Viaduc d'Austerlitz (Austerlitz Viaduct) is a single-deck, steel arch, rail bridge that crosses the Seine in Paris. It is used solely by Line 5 of the Paris Métro. It links Gare d'Austerlitz on the Rive Gauche to Quai de la Rapée on the other side of the river.

==History==

Location on the Seine

Due to restrictions posed by navigational traffic, it was implausible to place a pier in the middle of the river. Therefore, in 1903, engineer Louis Biette, with the help of Fulgence Bienvenüe, conceptualized a metallic bridge that crossed the river in a single span.
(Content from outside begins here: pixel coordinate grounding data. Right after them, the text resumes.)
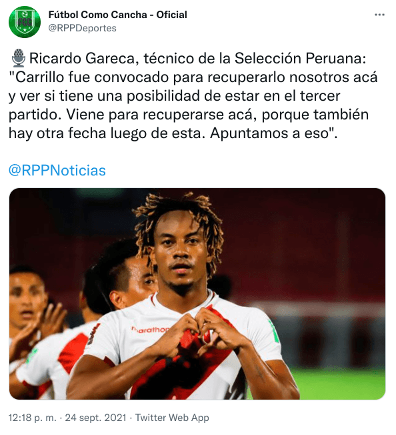The image size is (396, 435).
Task: Click the 12:18 p. m. timestamp
Action: pyautogui.click(x=33, y=418)
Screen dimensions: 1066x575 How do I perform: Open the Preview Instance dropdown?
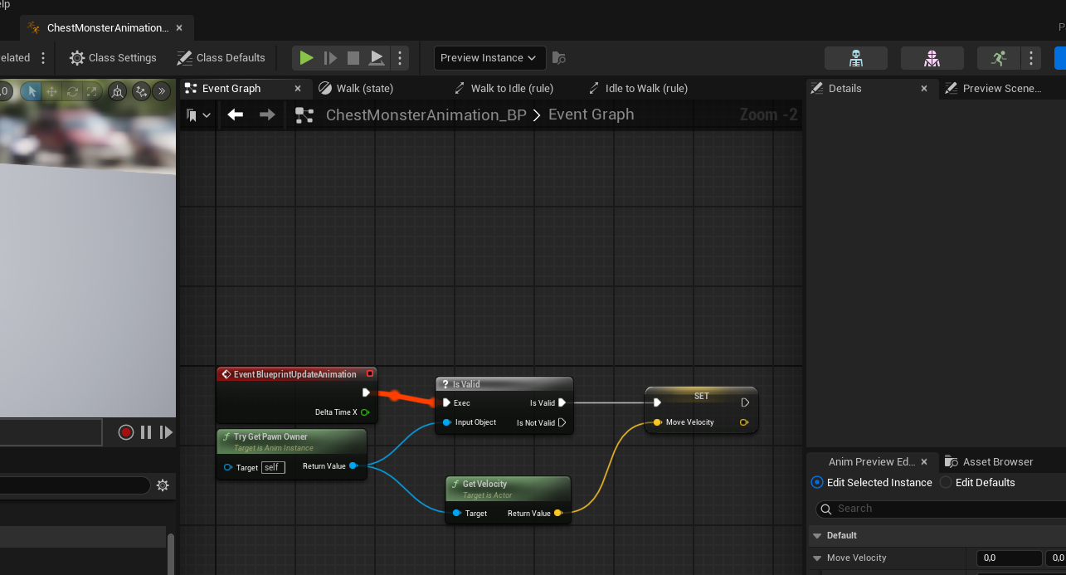[x=489, y=58]
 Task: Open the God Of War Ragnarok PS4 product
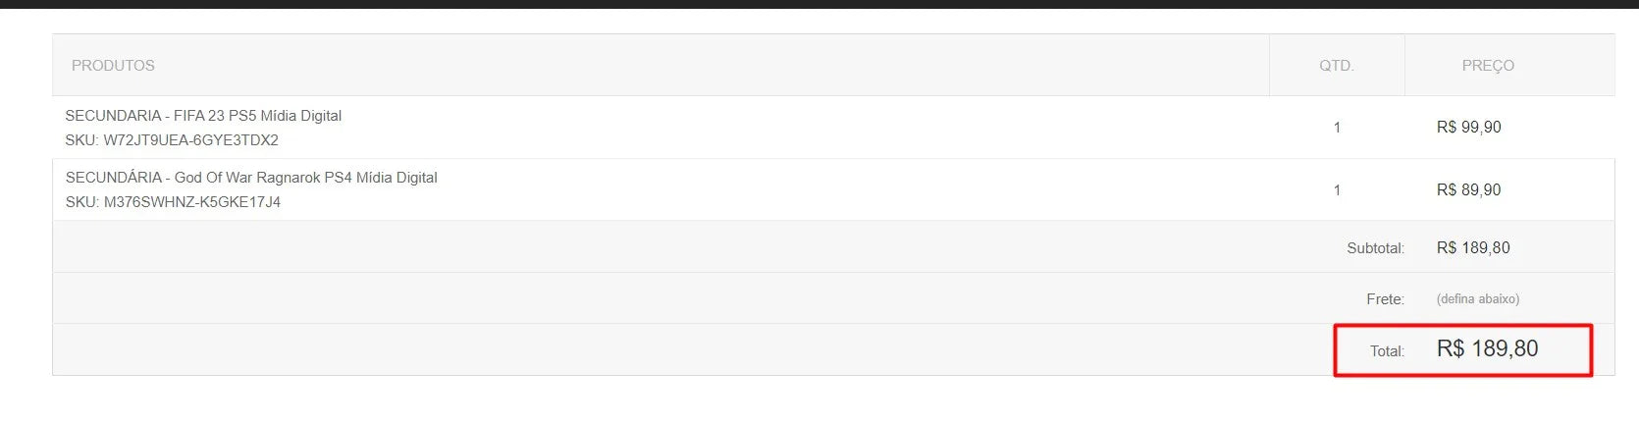coord(251,178)
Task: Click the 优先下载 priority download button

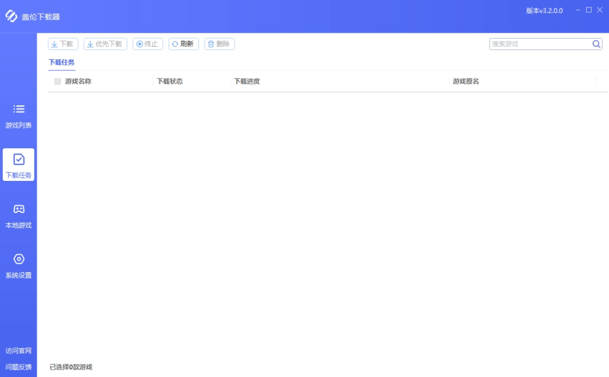Action: point(105,43)
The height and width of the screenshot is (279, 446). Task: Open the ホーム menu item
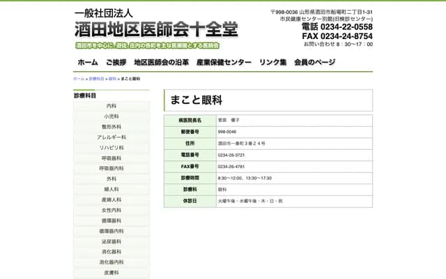pos(87,62)
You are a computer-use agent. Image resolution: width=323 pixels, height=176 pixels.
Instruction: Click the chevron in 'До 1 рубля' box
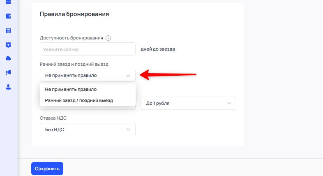[229, 103]
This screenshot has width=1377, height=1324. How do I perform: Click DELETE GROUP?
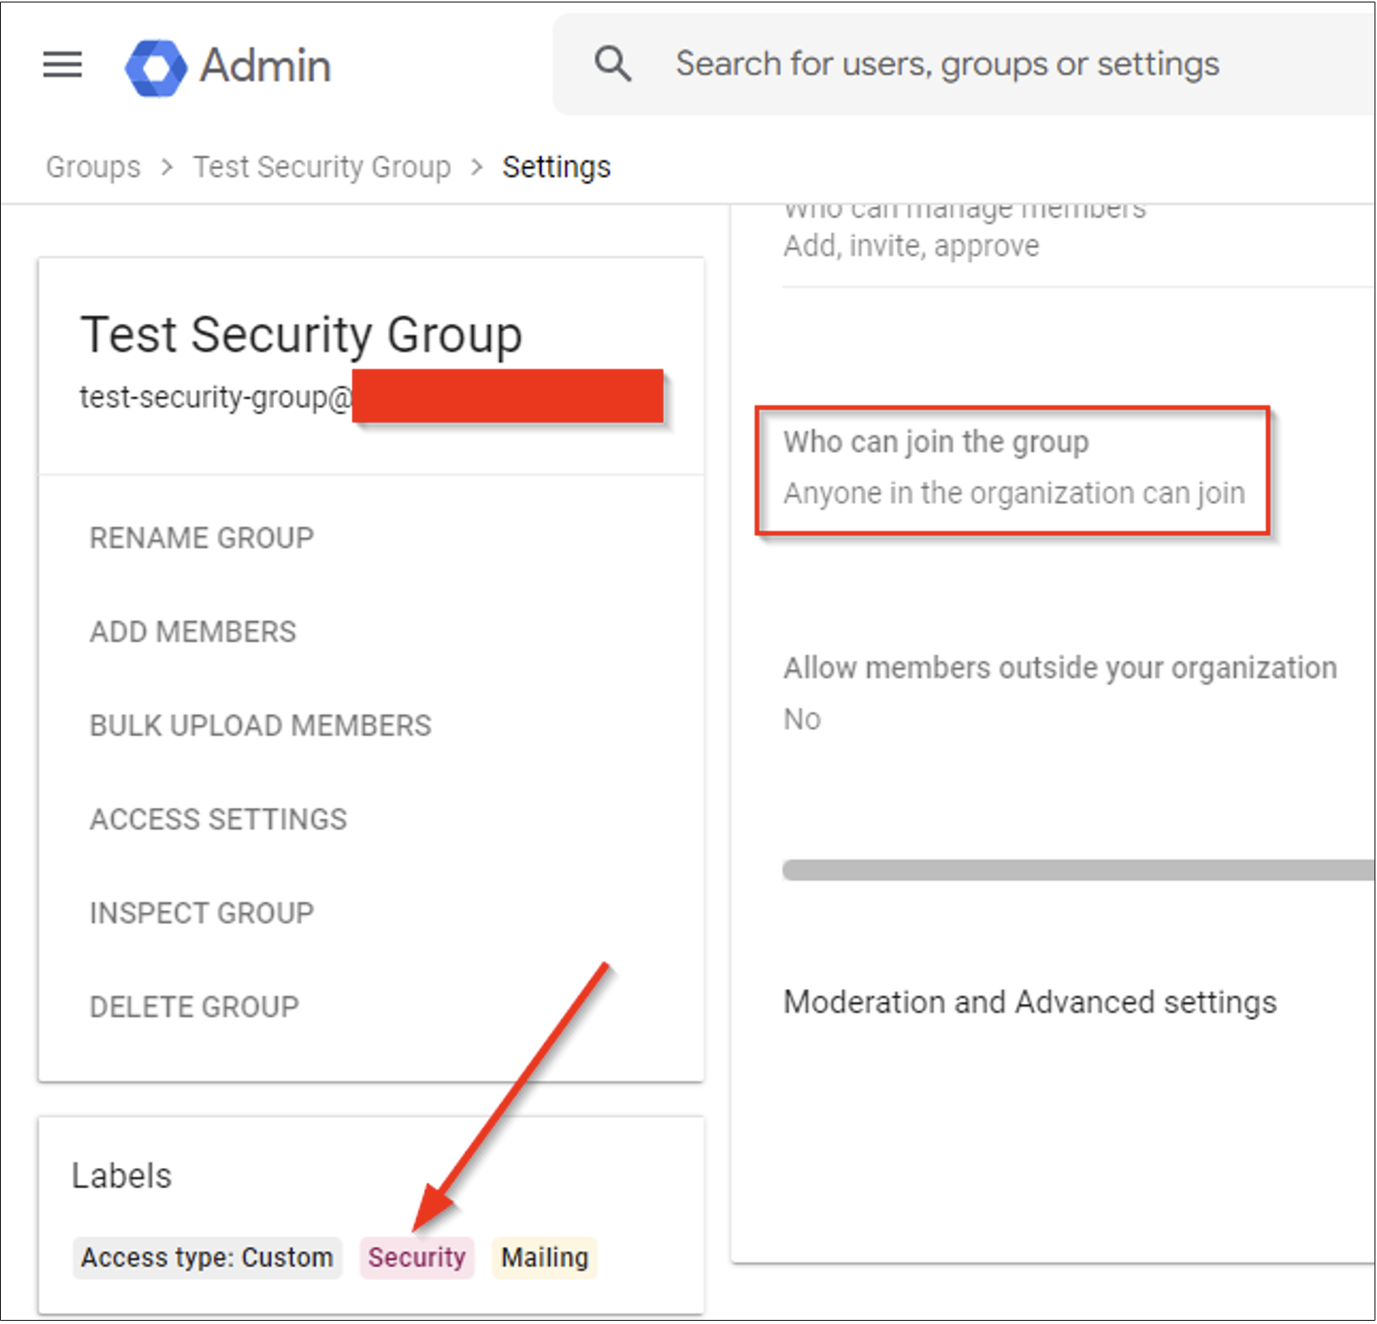[x=193, y=1006]
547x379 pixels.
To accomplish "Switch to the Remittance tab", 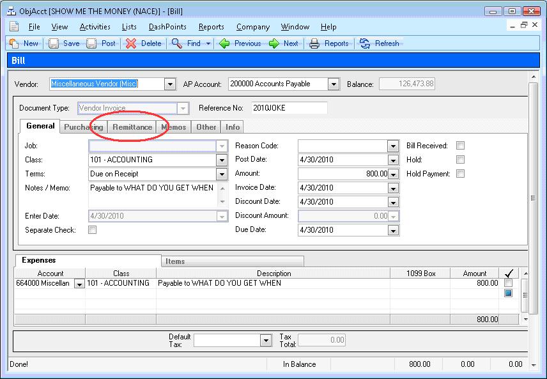I will [x=132, y=127].
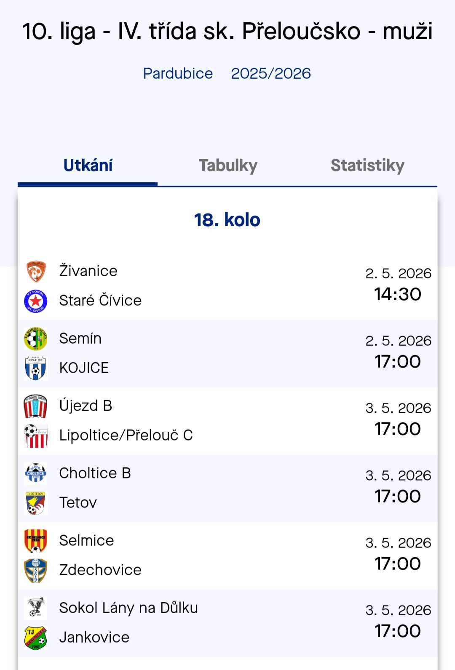Select the Utkání tab

(x=88, y=165)
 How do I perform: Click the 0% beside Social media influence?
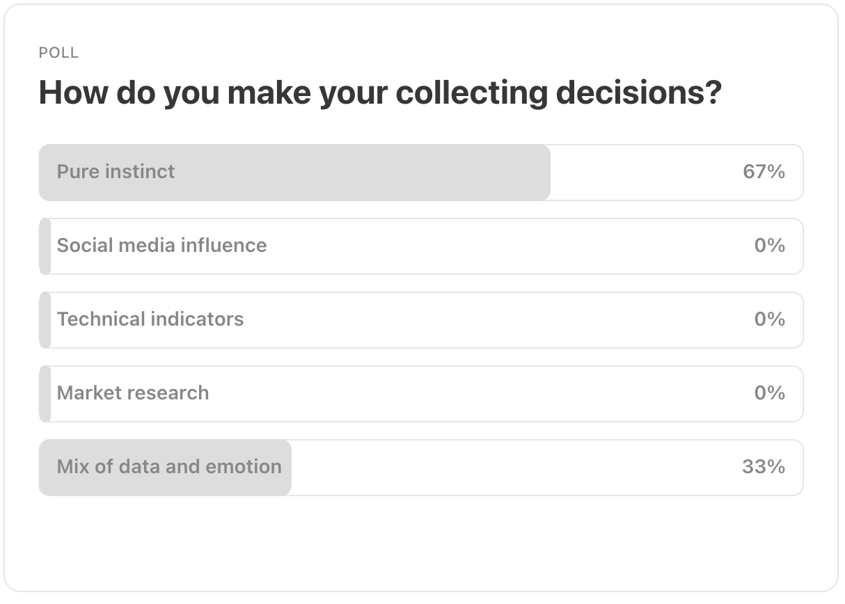(x=769, y=246)
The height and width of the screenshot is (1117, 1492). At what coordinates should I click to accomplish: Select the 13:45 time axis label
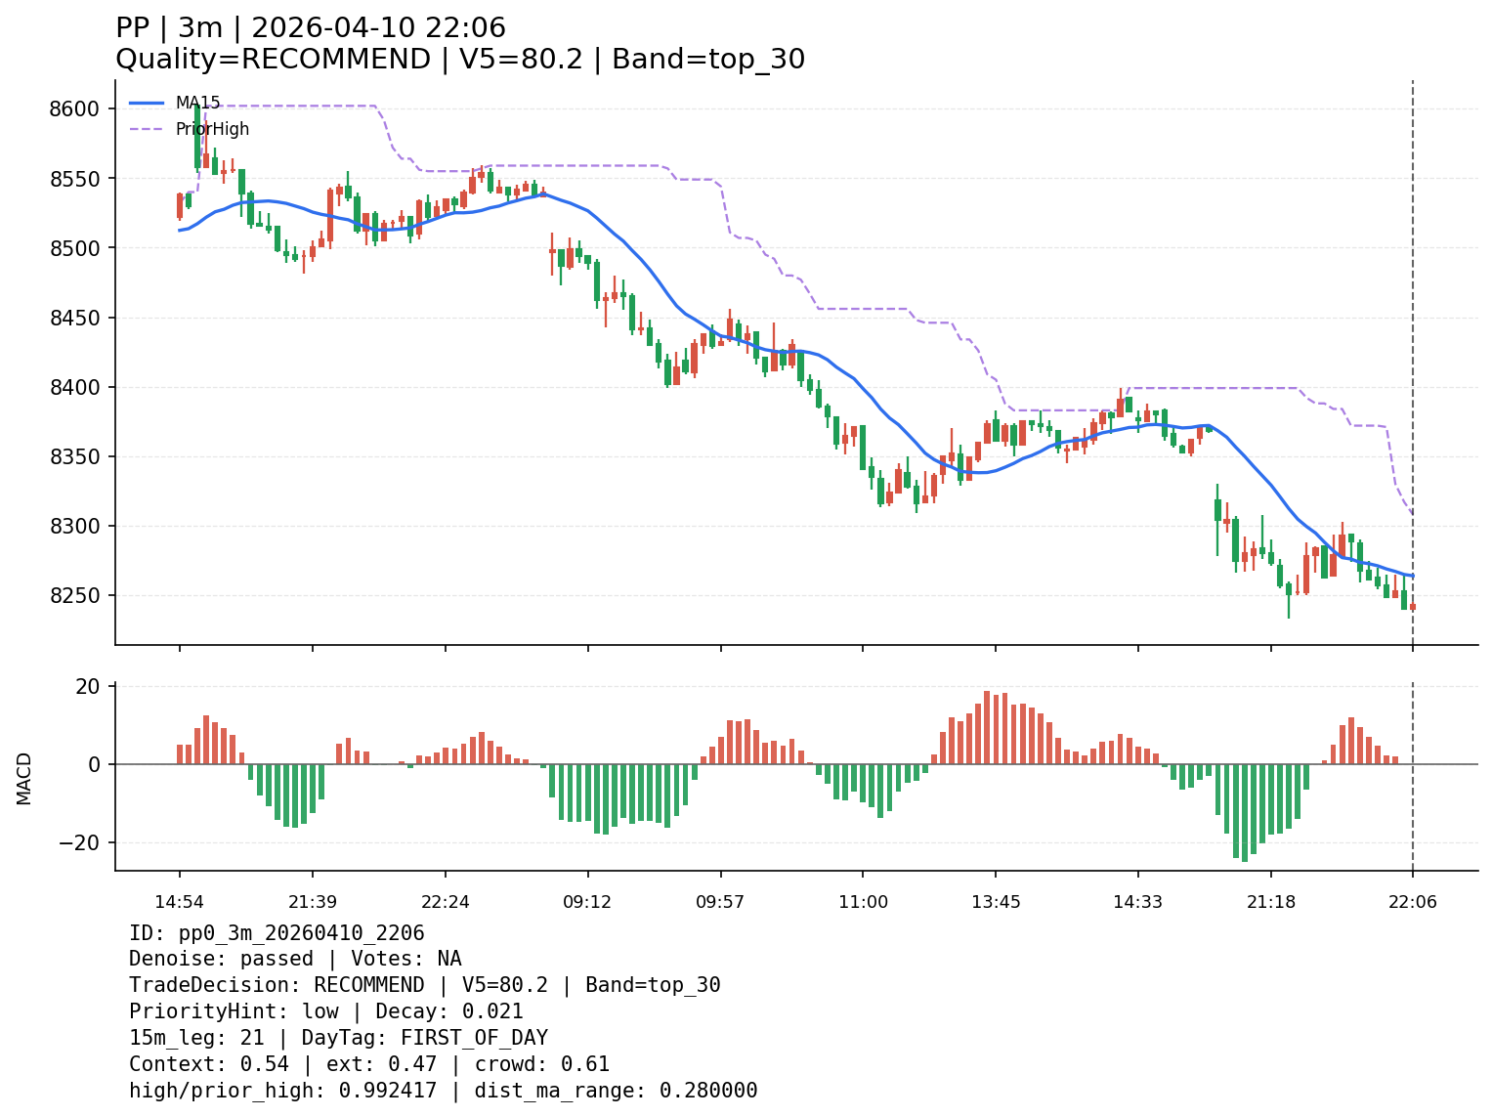point(996,902)
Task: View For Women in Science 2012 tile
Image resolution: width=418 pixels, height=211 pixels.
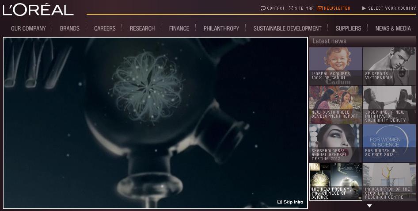Action: pos(389,143)
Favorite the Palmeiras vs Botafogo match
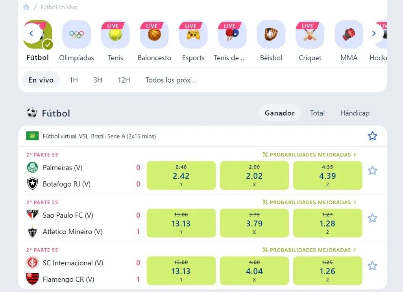403x292 pixels. pos(372,170)
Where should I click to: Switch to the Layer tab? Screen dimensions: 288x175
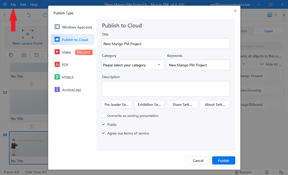point(268,31)
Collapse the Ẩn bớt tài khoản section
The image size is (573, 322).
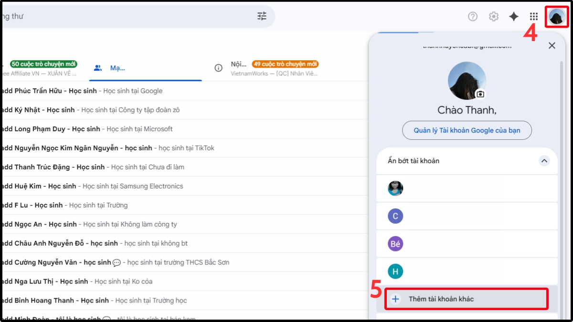[544, 161]
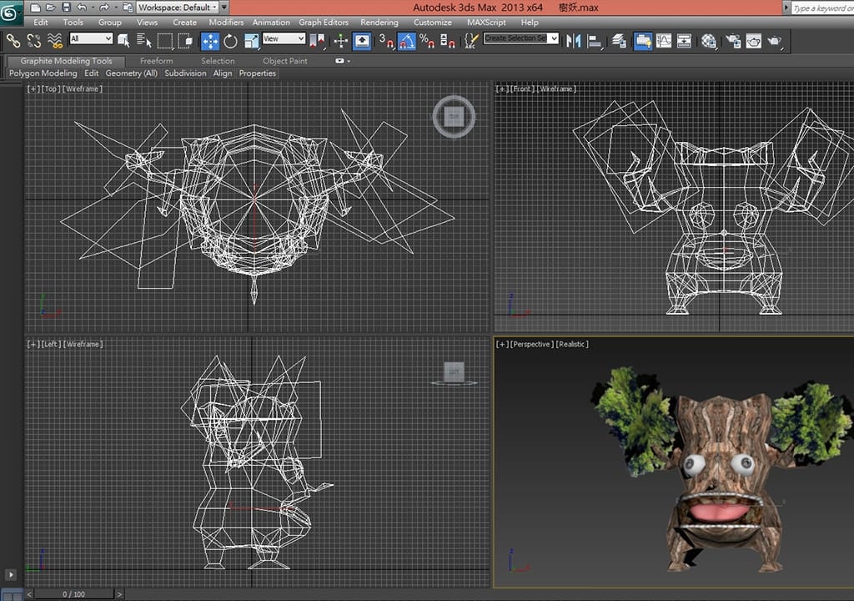Open the Select by Name dialog

(x=145, y=40)
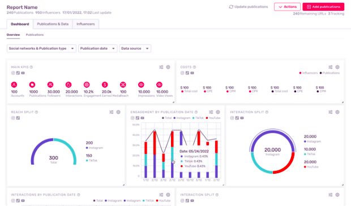The image size is (351, 206).
Task: Click the Earned Media dollar icon
Action: [105, 85]
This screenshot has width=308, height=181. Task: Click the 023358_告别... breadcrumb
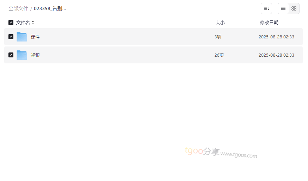point(50,8)
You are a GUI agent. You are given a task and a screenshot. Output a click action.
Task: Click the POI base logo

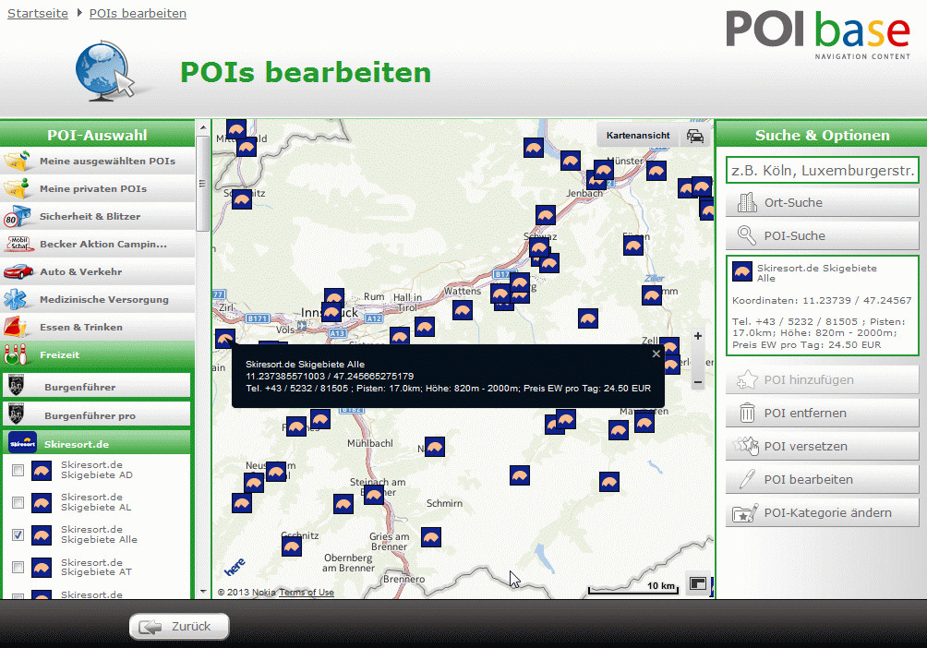click(817, 34)
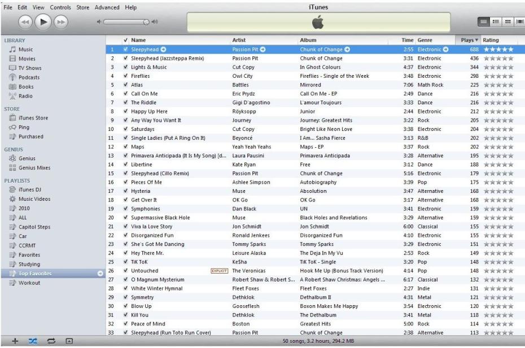The width and height of the screenshot is (525, 348).
Task: Click arrow beside Top Favorites playlist
Action: pos(100,274)
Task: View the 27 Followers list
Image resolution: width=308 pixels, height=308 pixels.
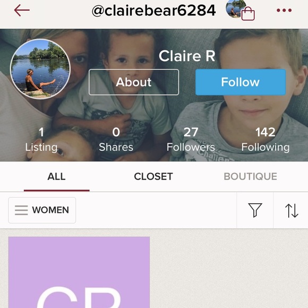Action: pos(191,140)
It was designed by the architect Jean-Camille Formigé, who also designed the Pont de Bir-Hakeim, the greenhouses of Auteuil, and the park below the Basilica of Sacré-Coeur, and restored the Roman amphitheater in Arles and the Roman theater in Orange. Formigé decorated the steel arcs with marine-themed reliefs, including dolphins, seashells and seaweeds. Parts of the steel footings are etched with figures of the Parisian coat of arms, which symbolizes steadfastness.

Tasked with the bridge construction, the Levallois-Perret construction firm (Societé de Construction de Levallois-Perret) proposed a bridge with a span reaching 140 m, which was a record out of all the Parisian bridges at the time. Nowadays, this is only surpassed by Pont Charles-de-Gaulle. The viaduct consists of two reversed steel parabolic arcs joined together at three locations—two near the river banks and one exactly on the top of the arcs—and a single suspended deck about 8.5 m in width and hovering 11 m above water. As the deck is too close to the water, the arcs had to be elevated above the deck and affixed at each end to a giant stone abutment, 22 m x 18 m in dimension.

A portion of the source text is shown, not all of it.